## [Work to do]
Copy out the data below, swapping every "Where should I click to" for "Where do I click to" and leaving everything else untouched.

## [Provided information]

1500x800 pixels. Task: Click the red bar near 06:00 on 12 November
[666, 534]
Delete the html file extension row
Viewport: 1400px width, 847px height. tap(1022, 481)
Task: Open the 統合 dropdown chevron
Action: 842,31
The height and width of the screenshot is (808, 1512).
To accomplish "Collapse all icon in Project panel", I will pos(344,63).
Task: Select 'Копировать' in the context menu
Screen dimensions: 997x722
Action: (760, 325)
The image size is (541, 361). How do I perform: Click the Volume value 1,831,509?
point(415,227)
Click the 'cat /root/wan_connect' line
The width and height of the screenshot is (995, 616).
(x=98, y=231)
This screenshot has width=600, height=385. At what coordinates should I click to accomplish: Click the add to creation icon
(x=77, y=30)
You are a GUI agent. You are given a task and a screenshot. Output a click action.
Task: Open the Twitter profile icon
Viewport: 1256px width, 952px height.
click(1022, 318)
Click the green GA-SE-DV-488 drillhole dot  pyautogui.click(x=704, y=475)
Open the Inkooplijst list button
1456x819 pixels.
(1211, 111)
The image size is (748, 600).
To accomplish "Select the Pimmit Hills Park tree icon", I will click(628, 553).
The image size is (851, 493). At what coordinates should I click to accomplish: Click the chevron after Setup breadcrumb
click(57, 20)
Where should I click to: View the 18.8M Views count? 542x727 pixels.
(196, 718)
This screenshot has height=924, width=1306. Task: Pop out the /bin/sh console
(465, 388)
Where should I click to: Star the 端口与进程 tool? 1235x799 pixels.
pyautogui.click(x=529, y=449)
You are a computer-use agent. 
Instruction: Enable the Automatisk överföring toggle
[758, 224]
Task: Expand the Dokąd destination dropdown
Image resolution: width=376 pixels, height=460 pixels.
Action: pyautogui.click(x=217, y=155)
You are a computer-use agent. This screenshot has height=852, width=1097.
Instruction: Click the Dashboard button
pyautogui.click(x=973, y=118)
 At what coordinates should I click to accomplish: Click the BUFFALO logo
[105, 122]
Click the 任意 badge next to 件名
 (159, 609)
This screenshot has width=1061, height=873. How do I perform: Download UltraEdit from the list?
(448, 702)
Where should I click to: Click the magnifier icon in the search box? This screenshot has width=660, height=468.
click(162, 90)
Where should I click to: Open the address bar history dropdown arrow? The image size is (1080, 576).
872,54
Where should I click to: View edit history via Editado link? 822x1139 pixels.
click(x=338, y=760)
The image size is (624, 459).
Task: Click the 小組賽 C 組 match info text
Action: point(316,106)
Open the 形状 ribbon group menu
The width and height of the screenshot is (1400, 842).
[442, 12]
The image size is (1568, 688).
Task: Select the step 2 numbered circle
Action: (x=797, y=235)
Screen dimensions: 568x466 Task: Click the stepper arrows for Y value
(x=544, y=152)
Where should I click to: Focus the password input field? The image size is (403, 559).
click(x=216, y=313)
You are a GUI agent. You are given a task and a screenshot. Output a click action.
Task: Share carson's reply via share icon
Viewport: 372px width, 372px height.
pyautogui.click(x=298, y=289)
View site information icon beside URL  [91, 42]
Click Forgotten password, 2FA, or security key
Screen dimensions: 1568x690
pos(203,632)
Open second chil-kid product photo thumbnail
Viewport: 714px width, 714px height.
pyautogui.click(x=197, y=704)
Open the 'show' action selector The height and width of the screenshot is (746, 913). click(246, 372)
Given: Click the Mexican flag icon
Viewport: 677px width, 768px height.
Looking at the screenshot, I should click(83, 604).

## [Response to this task]
1500x800 pixels. Task: Click the red bar near 06:00 on 12 November
[666, 534]
Delete the html file extension row
Viewport: 1400px width, 847px height. tap(1022, 481)
Task: Open the 統合 dropdown chevron
Action: 842,31
The height and width of the screenshot is (808, 1512).
To accomplish "Collapse all icon in Project panel", I will pos(344,63).
Task: Select 'Копировать' in the context menu
Screen dimensions: 997x722
Action: (760, 325)
The image size is (541, 361). How do I perform: Click the Volume value 1,831,509?
point(415,227)
Click the 'cat /root/wan_connect' line
The width and height of the screenshot is (995, 616).
(x=98, y=231)
This screenshot has width=600, height=385. At what coordinates should I click to accomplish: Click the add to creation icon
(x=77, y=30)
You are a GUI agent. You are given a task and a screenshot. Output a click action.
Task: Open the Twitter profile icon
Viewport: 1256px width, 952px height.
click(1022, 318)
Click the green GA-SE-DV-488 drillhole dot  pyautogui.click(x=704, y=475)
Open the Inkooplijst list button
1456x819 pixels.
(1211, 111)
The image size is (748, 600).
To accomplish "Select the Pimmit Hills Park tree icon", I will click(628, 553).
The image size is (851, 493). At what coordinates should I click to accomplish: Click the chevron after Setup breadcrumb
click(57, 20)
Where do I click to: View the 18.8M Views count? 542x727 pixels.
(196, 718)
This screenshot has height=924, width=1306. Task: Pop out the /bin/sh console
(465, 388)
Where do I click to: Star the 端口与进程 tool? 1235x799 pixels.
pyautogui.click(x=529, y=449)
You are a computer-use agent. 
Instruction: Enable the Automatisk överföring toggle
[758, 224]
Task: Expand the Dokąd destination dropdown
Image resolution: width=376 pixels, height=460 pixels.
Action: pyautogui.click(x=217, y=155)
You are a computer-use agent. This screenshot has height=852, width=1097.
Instruction: Click the Dashboard button
pyautogui.click(x=973, y=118)
 At what coordinates should I click to accomplish: Click the BUFFALO logo
[105, 122]
Click the 任意 badge next to 件名
 (159, 609)
This screenshot has width=1061, height=873. How do I perform: Download UltraEdit from the list?
(448, 702)
Where do I click to: Click the magnifier icon in the search box? This screenshot has width=660, height=468.
click(162, 90)
Where do I click to: Open the address bar history dropdown arrow? The image size is (1080, 576).
872,54
Where do I click to: View edit history via Editado link? 822x1139 pixels.
click(x=338, y=760)
The image size is (624, 459).
Task: Click the 小組賽 C 組 match info text
Action: point(316,106)
Open the 形状 ribbon group menu
The width and height of the screenshot is (1400, 842).
[442, 12]
The image size is (1568, 688).
Task: Select the step 2 numbered circle
Action: (x=797, y=235)
Screen dimensions: 568x466 Task: Click the stepper arrows for Y value
(x=544, y=152)
Where do I click to: Focus the password input field? The image size is (403, 559).
click(x=216, y=313)
You are a GUI agent. You are given a task and a screenshot. Output a click action.
Task: Share carson's reply via share icon
Viewport: 372px width, 372px height.
pyautogui.click(x=298, y=289)
View site information icon beside URL  [91, 42]
Click Forgotten password, 2FA, or security key
Screen dimensions: 1568x690
pos(203,632)
Open second chil-kid product photo thumbnail
Viewport: 714px width, 714px height.
pyautogui.click(x=197, y=704)
Open the 'show' action selector The height and width of the screenshot is (746, 913). click(246, 372)
Given: Click the Mexican flag icon
Viewport: 677px width, 768px height.
Looking at the screenshot, I should click(83, 604).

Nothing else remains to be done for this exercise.